Sept. 11, 2001, one of our nations darkest hours, was one of the finest hours for IT and IT professionals. In eWEEKs coverage following the terrorist attacks, our lead headline read, “IT puts N.Y. back in business.” Financial organizations such as the New York Board of Trade, whose home in the 4 World Trade Center building was crushed under the South Tower, were doing business less than a week later because of the foresight of people such as NYBOT Executive Vice President of Operations Pat Gambaro and Senior Vice President of IT Steve Bass.
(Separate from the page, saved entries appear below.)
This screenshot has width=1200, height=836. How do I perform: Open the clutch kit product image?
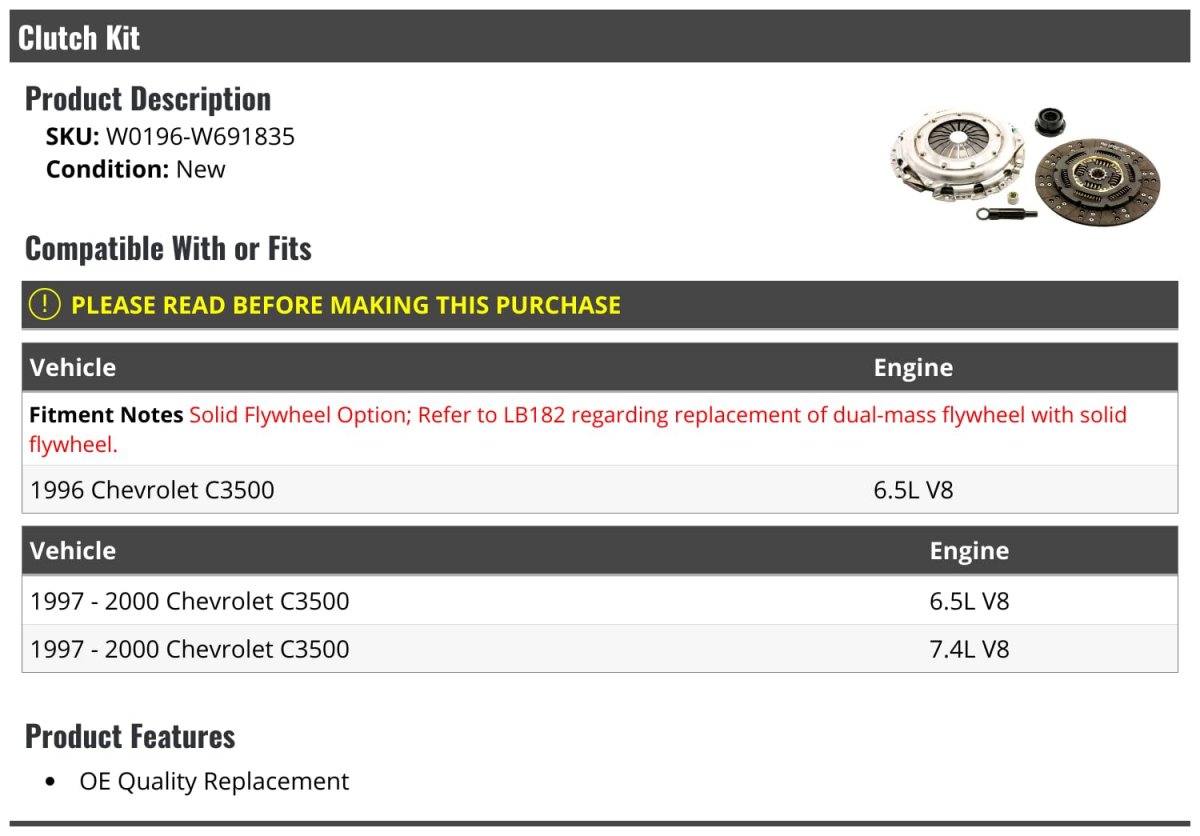1025,163
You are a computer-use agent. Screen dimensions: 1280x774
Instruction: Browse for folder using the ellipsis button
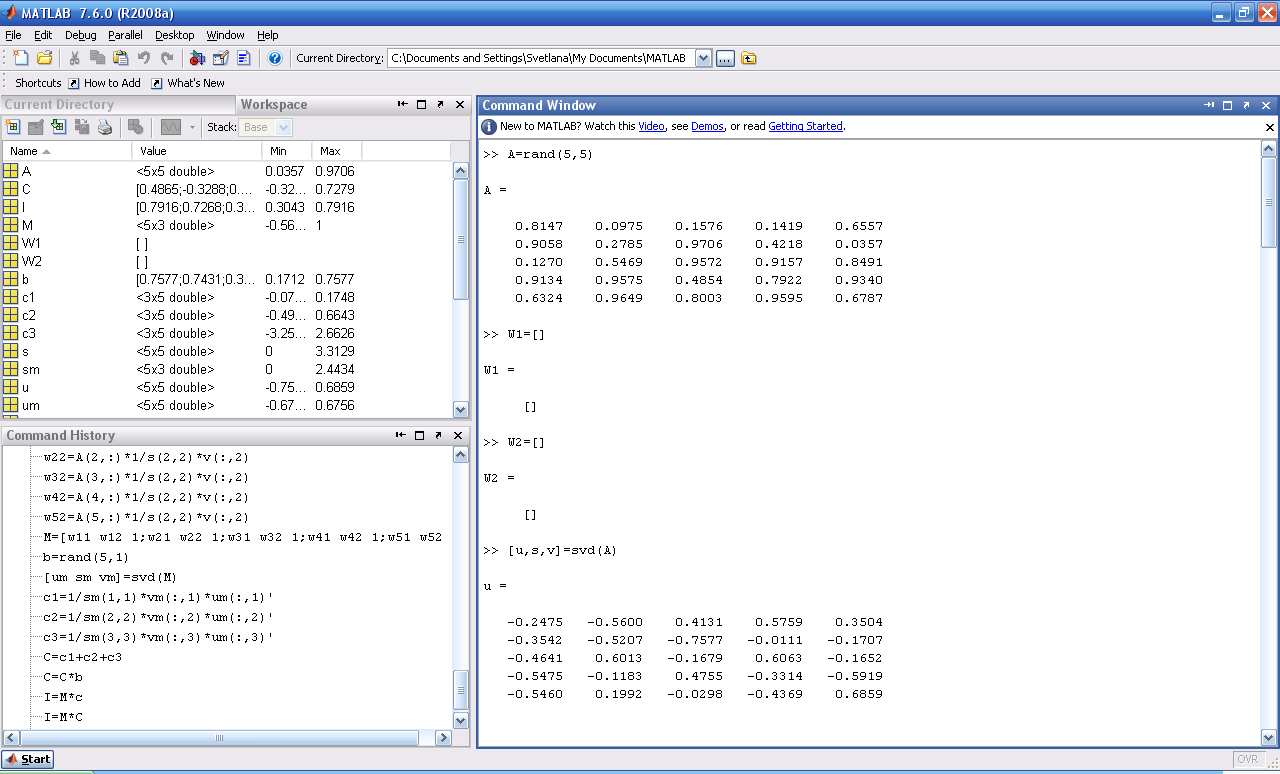[725, 58]
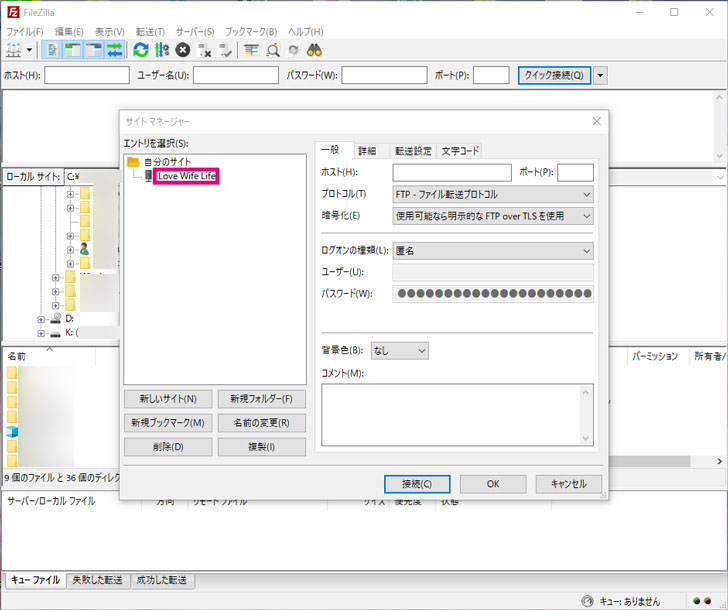Switch to the 転送設定 tab
This screenshot has width=728, height=610.
pos(412,151)
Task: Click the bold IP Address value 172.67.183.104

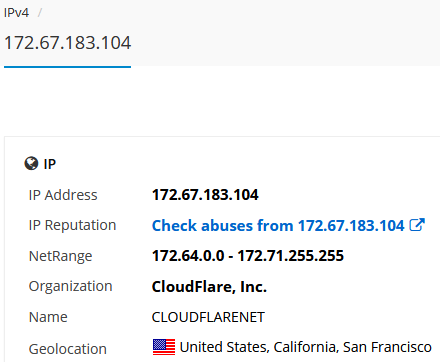Action: (205, 195)
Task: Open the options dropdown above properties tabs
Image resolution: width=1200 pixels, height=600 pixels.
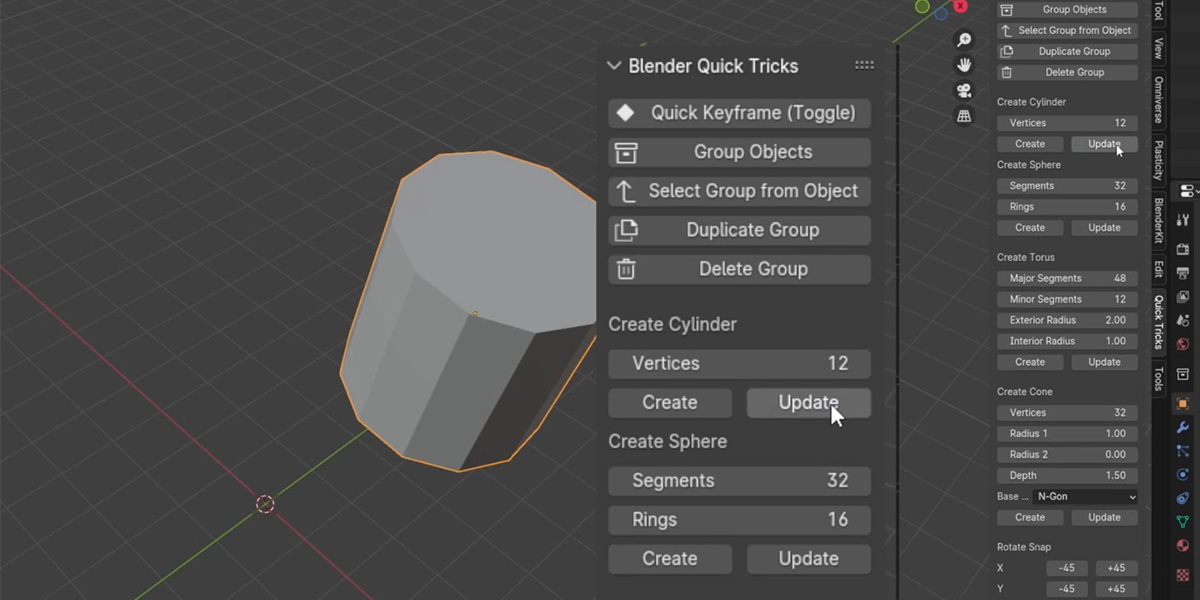Action: 1188,191
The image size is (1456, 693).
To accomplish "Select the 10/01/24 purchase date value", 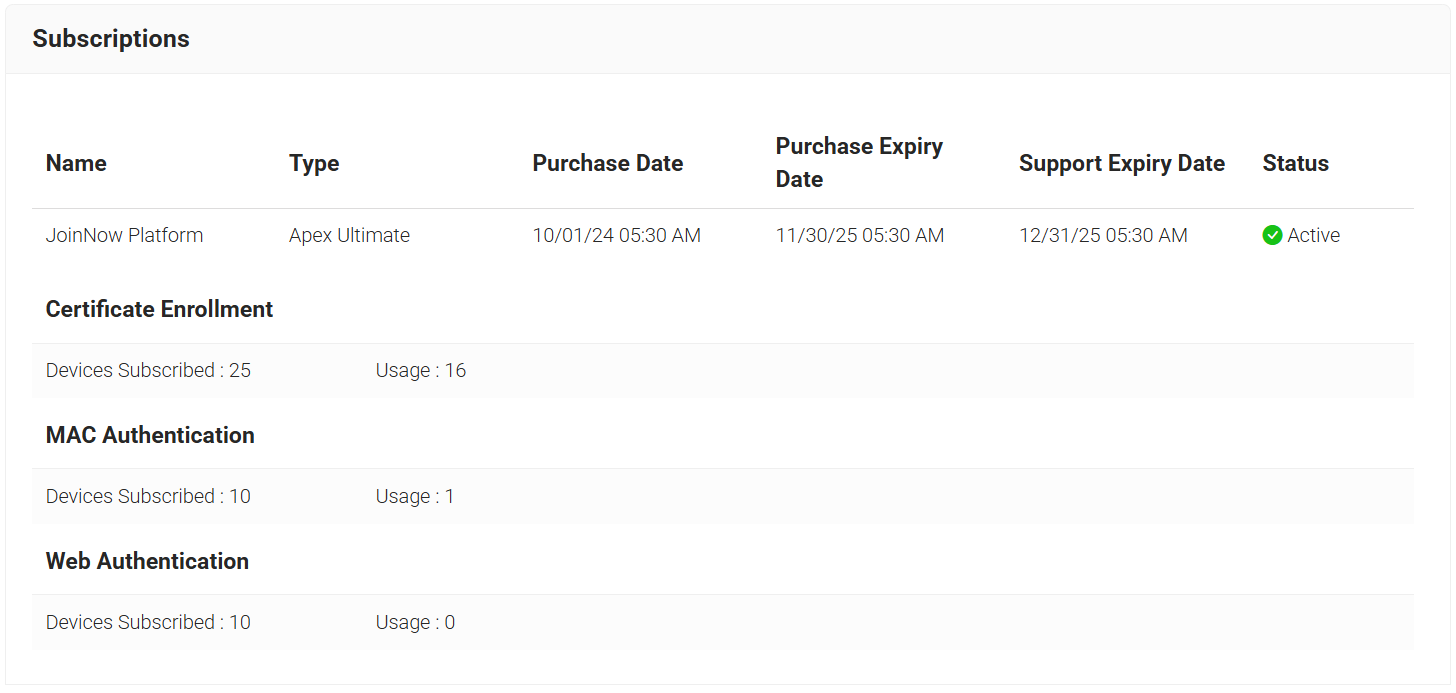I will click(x=616, y=236).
IT was not the target that day; buildings and people were. In the aftermath of human tragedy, it was easy to dismiss the importance of data, storage and networks—which are, after all, inanimate. But IT operations and corporate data continue to face a threat from terrorism that could cripple the nation. So far, its a threat that the federal government has given only token attention. We think that is a mistake.
The holes in our nations IT infrastructure are there. eWEEK reported in its Sept. 4 issue that Sandia National Laboratories has a large staff (known as its Red Teams) dedicated to finding and fixing—or helping local governments and companies throughout the country to fix—security vulnerabilities in power, water, data and financial systems. “Its clear that the threat and risk level has never been higher for cyber-security,” said Michael Skroch, leader of Sandias Red Teams, in Albuquerque, N.M. “And its not getting better.”
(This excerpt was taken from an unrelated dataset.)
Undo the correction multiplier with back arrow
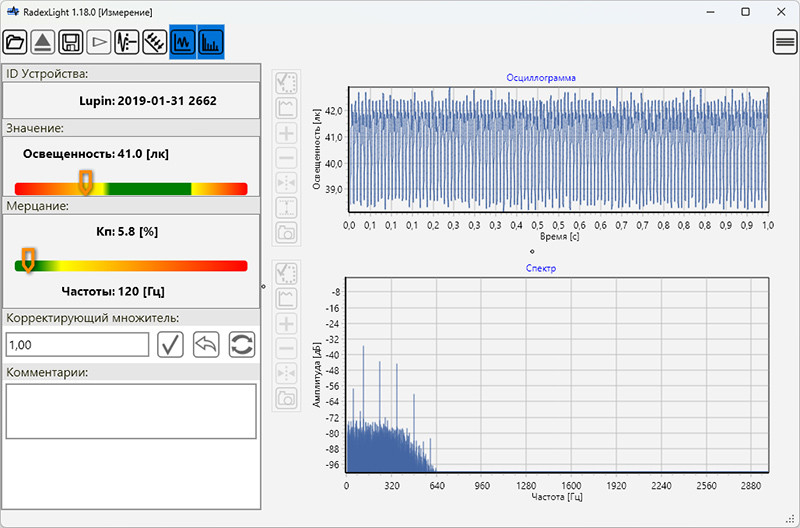Viewport: 800px width, 528px height. (x=206, y=344)
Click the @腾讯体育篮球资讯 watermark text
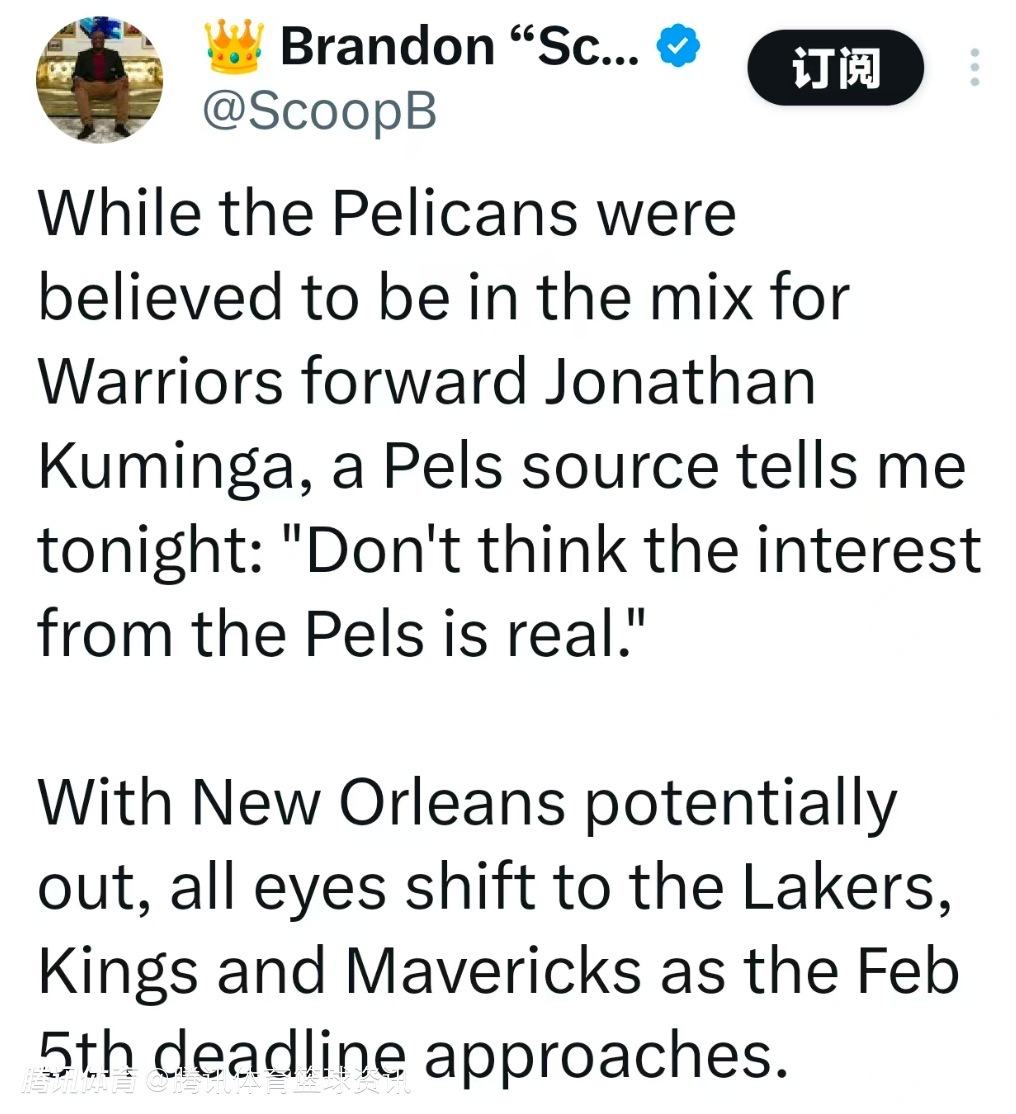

Al-Qaeda and its sympathizers plan sophisticated, coordinated attacks, often over the Internet, which puts them and perhaps the skills of a criminal hacker organization a few steps away from executing a cyber-attack. This realization spurred the formation in 2003 of the National Strategy to Secure Cyberspace, but, since that time, very little has been accomplished. The cyber-czar post has been a revolving door and has been vacant about a year, though it now appears President Bush is about to appoint a new director.
Whats more, government agencies, from the House of Representatives Committee on Government Reform to the Government Accountability Office, repeatedly have found that the Department of Homeland Securitys own systems and those in many other branches of government failed preparedness tests for a cyber-attack.
The IT infrastructure of the nations private sector is vulnerable, too. A recent survey by the Ponemon Institute, a privacy management research company in Elk Rapids, Mich., reported that only 37 percent of IT professionals say they believe their company is effective at detecting data breaches.
It would not take big bucks to get the cyber-security program moving again—just the attention and energy that the administration has already said the problem deserves. The fact is, continued neglect invites an attack.